- Relator(a)
- Renato de Lacerda Paiva
- Órgão julgador
- 7ª Turma
- Data do julgamento
- 03/03/2021
- Data de publicação
- 12/03/2021
TST – Recurso de Revista 0001341-74.2015.5.02.0351, Rel. Renato de Lacerda Paiva, 7ª Turma, j. 03/03/2021, p. 12/03/2021
EMENTA: RECURSO DE REVISTA. INTERPOSIÇÃO SOB A ÉGIDE DA LEI Nº 13.467/2017. ADICIONAL DE PERICULOSIDADE - OPERADOR DE EMPILHADEIRA - EXPOSIÇÃO À SUBSTÂNCIA INFLAMÁVEL GLP POR CERCA DE 10 MINUTOS DIÁRIOS - INTERMITÊNCIA CONFIGURADA. TRANSCENDÊNCIA POLÍTICA RECONHECIDA (alegação de violação aos artigos 7 °, inciso XXIII, da Constituição Federal e 193 da Consolidação das Leis do Trabalho, ao Anexo 2, VIII, "a", da NR 16 da Portaria nº 3.214/78 do MTE, contrariedade à Súmula nº 364 do TST e divergência jurisprudencial). Tratando-se de recurso de revista interposto em face de decisão regional que se mostra contrária à jurisprudência consolidada desta Corte, revela-se presente a transcendência política da causa , a justificar o prosseguimento do exame do apelo. Em relação à questão de fundo, discute-se o direito ao adicional de periculosidade no caso de reabastecimento do reservatório de GLP da empilhadeira operada pelo reclamante, por cerca de 10 minutos diários.

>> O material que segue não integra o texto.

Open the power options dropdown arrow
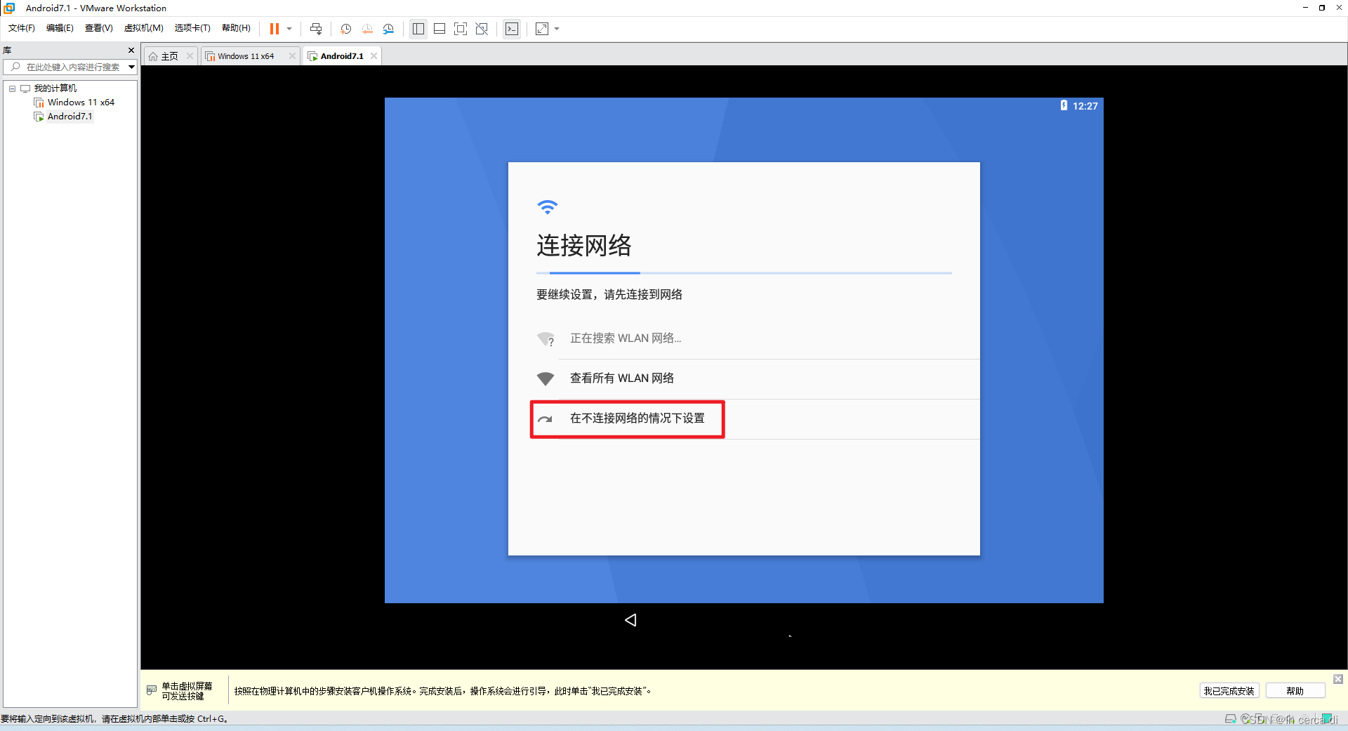Screen dimensions: 1348x731 (x=289, y=29)
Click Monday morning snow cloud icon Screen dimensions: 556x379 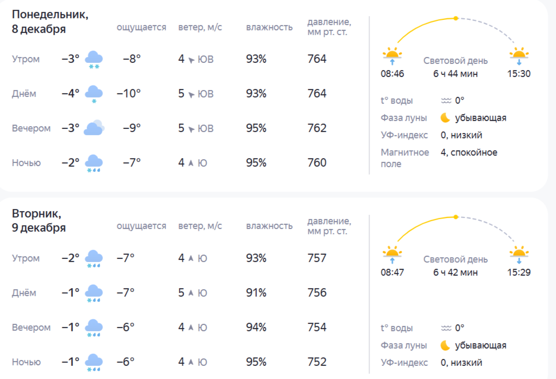(x=94, y=59)
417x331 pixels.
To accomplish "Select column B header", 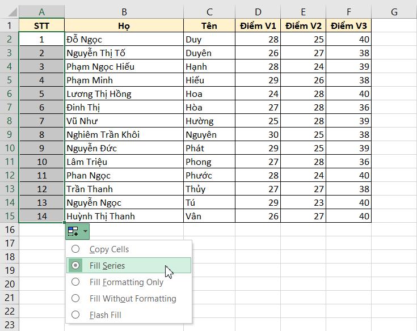I will (x=124, y=12).
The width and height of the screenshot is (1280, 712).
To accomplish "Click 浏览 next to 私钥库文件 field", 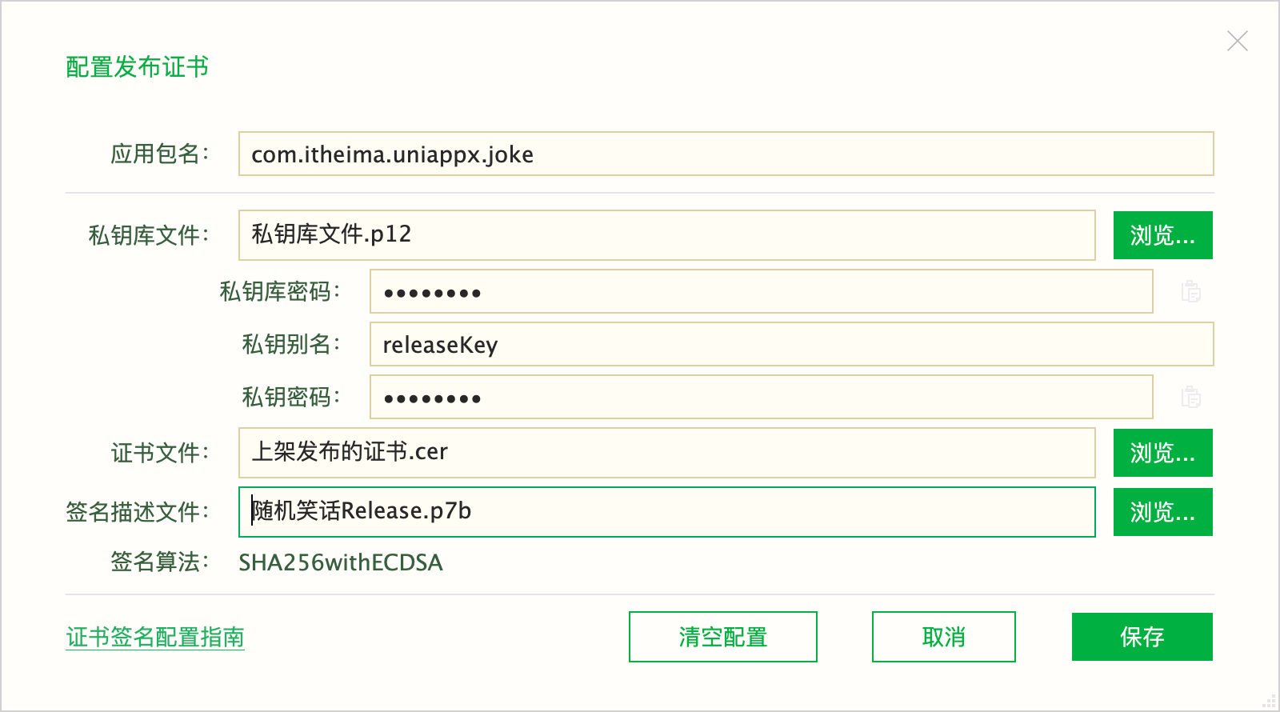I will pyautogui.click(x=1162, y=234).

A controvérsia cinge-se em definir se o lapso temporal médio de 10 minutos gastos na troca de botijões para reabastecimento da empilhadeira, configura ou não eventualidade, por tempo extremamente reduzido, capaz de impedir a concessão do referido adicional. A jurisprudência do TST vem se firmando no sentido de que no caso de contato diário com GLP em área de risco, há a periculosidade, ainda que por poucos minutos, ou seja, mesmo que o tempo de exposição seja reduzido, tendo em vista a nocividade do aludido gás, restando caracterizada a exposição intermitente ao agente perigoso capaz de justificar o direito ao adicional de periculosidade. Assim, na esteira do entendimento jurisprudencial consolidado nesta Corte, entende-se que o abastecimento da empilhadeira pelo autor, por cerca de 10 minutos diários, configura exposição intermitente ao agente periculoso, fazendo jus o trabalhador ao respectivo adicional, nos termos da primeira parte da Súmula nº 364 desta Corte, segundo a qual " Tem direito ao adicional de periculosidade o empregado exposto permanentemente ou que, de forma intermitente, sujeita-se a condições de risco. Indevido, apenas, quando o contato dá-se de forma eventual, assim considerado o fortuito, ou o que, sendo habitual, dá-se por tempo extremamente reduzido ." . Recurso de revista conhecido e provido . (Tribunal Superior do Trabalho (7ª Turma). Acórdão: 0001341-74.2015.5.02.0351. Relator(a): RENATO DE LACERDA PAIVA. Data de julgamento: 03/03/2021. Juntado aos autos em 12/03/2021.)